Il est donc difficile de garder son sérieux devant une telle plaisanterie si sérieusement adressée à un lectorat qu’on imagine uniquement préoccupé par l’accroissement de sa puissance et de ses revenus, plus précisément de sa puissance par ses revenus. Un lectorat à l’esprit « pionnier » et qui voit dans la Sibérie une nouvelle Californie, une nouvelle Alaska, l’occasion d’une nouvelle ruée vers l’or, d’une nouvelle Drang nach Osten qui n’aura rien de pacifique mais qui sera, au contraire, un pillage de plus, un pillage en grand, le pillage en technicolor d’un Heartland définitivement conquis et dont la soumission signifiera sans doute, pour ceux qui y croient encore, la fin de l’Histoire.
Rappelons-nous ce qu’a dit le président Obama au sujet du Doctor: que celui-ci a, pendant des décennies, formé les spécialistes de la politique étrangère dans les deux partis (c’est le cas de Madeleine Albright) et que cet universitaire exceptionnel, ce penseur exceptionnel, cet ami exceptionnel lui a personnellement beaucoup appris en plus de le soutenir pendant sa campagne présidentielle (les deux allant de pair, évidemment).
Il semble très cohérent que cet Obama-là, poupée politique façonnée et portée à la présidence par les puissants que représente Zbigniew Brzezinski, mène aujourd’hui une guerre contre la Russie, une guerre qui a commencé par un coup d’Etat en Ukraine, qui s’est poursuivie par l’application de « sanctions » et a fini par une tentative de déstabilisation de l’allié syrien, favorisée il est vrai par l’apparition opportune d’une organisation terroriste justifiant l’ingérence étasunienne dans un Etat souverain, à travers des bombardements et un soutien apporté à une armée de libération composée d’islamistes dits modérés, des islamistes bien utiles et peut-être pas si modérés qu’on le dit, comme ceux que le Doctor avait armés dès 1979 en Afghanistan afin d’offrir aux Russes leur « guerre du Vietnam ».

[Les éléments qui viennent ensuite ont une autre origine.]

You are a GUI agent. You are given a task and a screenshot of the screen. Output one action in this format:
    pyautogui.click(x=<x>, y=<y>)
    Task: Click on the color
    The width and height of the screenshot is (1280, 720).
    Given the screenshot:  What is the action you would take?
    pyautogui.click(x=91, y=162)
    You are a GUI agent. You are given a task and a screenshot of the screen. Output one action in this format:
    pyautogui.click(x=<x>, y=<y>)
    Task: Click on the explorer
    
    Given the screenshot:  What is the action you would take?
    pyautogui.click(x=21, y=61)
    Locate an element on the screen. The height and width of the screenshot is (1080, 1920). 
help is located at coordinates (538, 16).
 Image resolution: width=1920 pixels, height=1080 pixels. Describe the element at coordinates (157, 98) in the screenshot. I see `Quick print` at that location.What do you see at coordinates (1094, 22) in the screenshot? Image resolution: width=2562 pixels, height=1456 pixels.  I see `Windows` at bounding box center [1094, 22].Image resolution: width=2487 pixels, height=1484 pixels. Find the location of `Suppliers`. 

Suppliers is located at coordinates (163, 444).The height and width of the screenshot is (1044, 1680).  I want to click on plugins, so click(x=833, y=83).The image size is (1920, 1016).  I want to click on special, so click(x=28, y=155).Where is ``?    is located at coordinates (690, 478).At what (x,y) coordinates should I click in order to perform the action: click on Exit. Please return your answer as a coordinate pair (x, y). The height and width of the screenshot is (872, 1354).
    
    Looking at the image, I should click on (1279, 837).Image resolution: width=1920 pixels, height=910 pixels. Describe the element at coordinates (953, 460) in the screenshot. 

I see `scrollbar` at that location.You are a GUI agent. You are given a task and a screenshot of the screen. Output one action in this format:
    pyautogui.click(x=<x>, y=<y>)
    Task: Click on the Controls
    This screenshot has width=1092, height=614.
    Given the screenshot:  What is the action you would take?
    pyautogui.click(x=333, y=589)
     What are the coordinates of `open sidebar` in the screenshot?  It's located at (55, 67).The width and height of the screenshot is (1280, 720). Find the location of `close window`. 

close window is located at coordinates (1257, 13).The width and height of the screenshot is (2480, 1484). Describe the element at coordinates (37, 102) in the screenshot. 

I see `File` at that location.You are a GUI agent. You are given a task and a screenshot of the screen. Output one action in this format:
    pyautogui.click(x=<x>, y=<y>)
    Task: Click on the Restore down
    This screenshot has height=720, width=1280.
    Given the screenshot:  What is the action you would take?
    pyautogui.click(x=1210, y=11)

Le but de l’Amérique d’Obama, qui est celle de Brzezinski et qui est celle des élites qui décident de la politique étrangère depuis le Council on Foreign Relations, c’est de faire reculer la Russie, de l’enfermer dans ses frontières afin de l’assiéger, de la soumettre et de la faire éclater en trois blocs affaiblis, plus faciles à écraser sous les grosses pattes des dinosaures de la mondialisation (voir à ce sujet « Le menteur l’Europe et sa victime » concernant les révélations du journaliste Ambrose Evans-Pritchard sur le rôle joué par les services secrets US dans la fabrication de l’Europe et de la monnaie unique).
En espérant que ces réflexions permettront au lecteur indécis de mieux comprendre M. Poutine, sa défense de la Syrie, sa résistance devant l’Ukraine, son invasion de la Géorgie et sa politique face aux mouvements « islamistes » dont il conviendrait de connaître les sources de financement avant de clore toute analyse.